The configuration is managed under AI Gateway → Configs → Routing Config in the UI. You can also store the YAML in your Git repository and apply it with the tfy apply command to enforce a PR review process.
TrueFoundry AI Gateway Configs Tab showing YAML editor for routing configuration

Migrating to virtual models

To move from global routing config to virtual models:
  1. Identify each distinct model your apps send that is backed by rules here.
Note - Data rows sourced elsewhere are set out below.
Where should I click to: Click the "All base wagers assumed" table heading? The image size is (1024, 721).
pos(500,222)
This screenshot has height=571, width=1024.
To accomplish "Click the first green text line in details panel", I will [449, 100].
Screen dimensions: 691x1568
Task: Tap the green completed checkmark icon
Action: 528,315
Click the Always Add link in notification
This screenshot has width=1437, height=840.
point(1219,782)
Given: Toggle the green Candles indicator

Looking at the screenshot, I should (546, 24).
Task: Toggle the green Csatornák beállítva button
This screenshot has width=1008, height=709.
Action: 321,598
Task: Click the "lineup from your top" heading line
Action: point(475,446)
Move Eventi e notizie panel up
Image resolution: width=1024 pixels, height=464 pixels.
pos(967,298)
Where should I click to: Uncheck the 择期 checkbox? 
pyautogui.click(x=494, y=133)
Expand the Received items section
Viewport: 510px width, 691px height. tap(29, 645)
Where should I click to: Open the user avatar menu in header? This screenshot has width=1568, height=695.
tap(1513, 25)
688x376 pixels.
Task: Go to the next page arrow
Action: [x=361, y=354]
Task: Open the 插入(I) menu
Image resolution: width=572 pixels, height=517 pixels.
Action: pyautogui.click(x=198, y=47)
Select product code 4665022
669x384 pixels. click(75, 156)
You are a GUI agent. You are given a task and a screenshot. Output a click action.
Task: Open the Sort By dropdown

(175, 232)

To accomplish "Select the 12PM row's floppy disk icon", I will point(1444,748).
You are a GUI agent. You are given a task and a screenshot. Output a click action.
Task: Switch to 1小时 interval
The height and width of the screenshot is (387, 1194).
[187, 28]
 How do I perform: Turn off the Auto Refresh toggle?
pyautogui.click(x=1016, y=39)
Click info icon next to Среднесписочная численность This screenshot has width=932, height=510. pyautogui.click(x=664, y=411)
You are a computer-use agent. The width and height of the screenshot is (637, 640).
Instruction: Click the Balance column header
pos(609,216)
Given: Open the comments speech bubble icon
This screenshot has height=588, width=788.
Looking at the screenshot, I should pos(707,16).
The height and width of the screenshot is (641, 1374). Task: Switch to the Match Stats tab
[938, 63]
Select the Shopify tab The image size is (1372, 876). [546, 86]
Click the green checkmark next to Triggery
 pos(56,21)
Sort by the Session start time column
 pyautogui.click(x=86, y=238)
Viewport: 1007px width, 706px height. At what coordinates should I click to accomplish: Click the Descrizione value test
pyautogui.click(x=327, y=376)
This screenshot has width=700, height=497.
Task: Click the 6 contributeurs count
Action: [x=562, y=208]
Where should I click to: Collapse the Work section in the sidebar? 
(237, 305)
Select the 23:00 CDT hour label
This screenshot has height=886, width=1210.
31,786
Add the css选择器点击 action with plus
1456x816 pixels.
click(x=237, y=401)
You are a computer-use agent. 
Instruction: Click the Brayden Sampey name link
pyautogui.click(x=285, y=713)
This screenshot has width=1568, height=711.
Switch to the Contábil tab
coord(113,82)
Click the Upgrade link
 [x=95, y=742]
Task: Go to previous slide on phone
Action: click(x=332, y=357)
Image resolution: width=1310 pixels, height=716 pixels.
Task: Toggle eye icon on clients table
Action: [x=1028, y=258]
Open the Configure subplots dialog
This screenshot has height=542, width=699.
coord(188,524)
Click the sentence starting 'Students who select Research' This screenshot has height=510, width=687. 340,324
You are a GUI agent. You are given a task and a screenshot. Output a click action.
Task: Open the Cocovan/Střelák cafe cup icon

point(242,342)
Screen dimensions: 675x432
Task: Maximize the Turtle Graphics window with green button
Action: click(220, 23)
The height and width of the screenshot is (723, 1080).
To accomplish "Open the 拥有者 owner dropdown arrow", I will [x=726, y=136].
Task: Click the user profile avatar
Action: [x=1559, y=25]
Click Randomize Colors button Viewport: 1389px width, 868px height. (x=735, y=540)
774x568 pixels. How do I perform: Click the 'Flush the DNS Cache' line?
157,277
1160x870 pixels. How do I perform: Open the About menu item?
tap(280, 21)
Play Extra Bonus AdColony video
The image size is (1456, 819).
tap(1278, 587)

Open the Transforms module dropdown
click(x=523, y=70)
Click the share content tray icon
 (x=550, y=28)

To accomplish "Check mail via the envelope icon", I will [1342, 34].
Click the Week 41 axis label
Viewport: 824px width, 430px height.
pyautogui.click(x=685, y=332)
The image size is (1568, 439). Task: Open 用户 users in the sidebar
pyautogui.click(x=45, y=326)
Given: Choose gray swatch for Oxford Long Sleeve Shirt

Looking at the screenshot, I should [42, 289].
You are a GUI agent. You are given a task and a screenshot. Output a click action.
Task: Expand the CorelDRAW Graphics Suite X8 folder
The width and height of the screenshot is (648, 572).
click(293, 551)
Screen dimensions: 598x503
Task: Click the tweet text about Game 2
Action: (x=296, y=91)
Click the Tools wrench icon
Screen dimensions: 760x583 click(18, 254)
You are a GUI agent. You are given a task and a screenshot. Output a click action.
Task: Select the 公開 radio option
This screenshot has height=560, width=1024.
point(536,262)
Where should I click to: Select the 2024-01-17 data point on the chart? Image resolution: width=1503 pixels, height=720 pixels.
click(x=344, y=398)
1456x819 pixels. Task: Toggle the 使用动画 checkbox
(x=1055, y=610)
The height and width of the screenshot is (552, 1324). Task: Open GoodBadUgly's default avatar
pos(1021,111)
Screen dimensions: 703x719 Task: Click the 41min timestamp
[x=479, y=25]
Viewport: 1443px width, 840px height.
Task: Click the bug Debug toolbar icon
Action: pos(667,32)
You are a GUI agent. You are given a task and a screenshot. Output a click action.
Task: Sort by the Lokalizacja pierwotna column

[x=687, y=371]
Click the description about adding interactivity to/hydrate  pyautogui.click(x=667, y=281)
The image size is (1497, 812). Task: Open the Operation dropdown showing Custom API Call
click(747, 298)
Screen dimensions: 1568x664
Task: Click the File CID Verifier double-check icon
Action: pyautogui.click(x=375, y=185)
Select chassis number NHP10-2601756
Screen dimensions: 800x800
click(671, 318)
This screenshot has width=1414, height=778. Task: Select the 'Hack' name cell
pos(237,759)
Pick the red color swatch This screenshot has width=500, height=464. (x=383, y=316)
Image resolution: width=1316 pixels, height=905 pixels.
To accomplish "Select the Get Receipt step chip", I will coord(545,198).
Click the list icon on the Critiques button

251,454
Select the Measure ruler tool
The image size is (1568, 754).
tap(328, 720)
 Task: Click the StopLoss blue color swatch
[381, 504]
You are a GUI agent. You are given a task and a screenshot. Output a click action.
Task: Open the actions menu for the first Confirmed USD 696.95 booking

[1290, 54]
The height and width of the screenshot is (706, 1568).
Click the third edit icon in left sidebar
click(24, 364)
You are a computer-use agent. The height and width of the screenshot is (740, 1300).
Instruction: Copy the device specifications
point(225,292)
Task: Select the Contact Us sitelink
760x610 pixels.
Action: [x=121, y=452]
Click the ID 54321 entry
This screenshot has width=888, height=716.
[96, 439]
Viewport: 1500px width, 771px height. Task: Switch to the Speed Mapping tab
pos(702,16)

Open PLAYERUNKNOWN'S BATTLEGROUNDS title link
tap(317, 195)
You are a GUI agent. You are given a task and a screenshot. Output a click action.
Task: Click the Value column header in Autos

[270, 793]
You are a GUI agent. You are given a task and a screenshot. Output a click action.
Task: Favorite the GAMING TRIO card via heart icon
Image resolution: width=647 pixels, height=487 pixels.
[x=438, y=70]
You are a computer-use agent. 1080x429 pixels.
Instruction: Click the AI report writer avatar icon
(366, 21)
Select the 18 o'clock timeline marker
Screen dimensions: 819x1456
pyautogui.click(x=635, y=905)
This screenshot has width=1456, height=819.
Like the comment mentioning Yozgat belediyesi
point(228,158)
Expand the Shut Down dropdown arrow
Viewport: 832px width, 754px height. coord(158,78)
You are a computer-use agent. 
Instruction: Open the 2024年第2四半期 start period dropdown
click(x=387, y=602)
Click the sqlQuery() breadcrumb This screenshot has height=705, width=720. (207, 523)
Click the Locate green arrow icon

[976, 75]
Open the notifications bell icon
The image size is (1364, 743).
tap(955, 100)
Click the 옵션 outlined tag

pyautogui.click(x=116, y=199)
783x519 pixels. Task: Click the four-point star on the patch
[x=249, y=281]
  2. Create a virtual model with the same targets, strategy, weights/priorities, retries, fallbacks, and override_params.
  3. Point clients at the virtual model using its full path or a slug.
  4. Remove or narrow rules here once traffic uses the virtual model.
For rules that matched metadata or subjects, use different virtual model names per team or environment (for example booking-app/gpt-prod vs booking-app/gpt-dev). See Virtual Models for the full guide.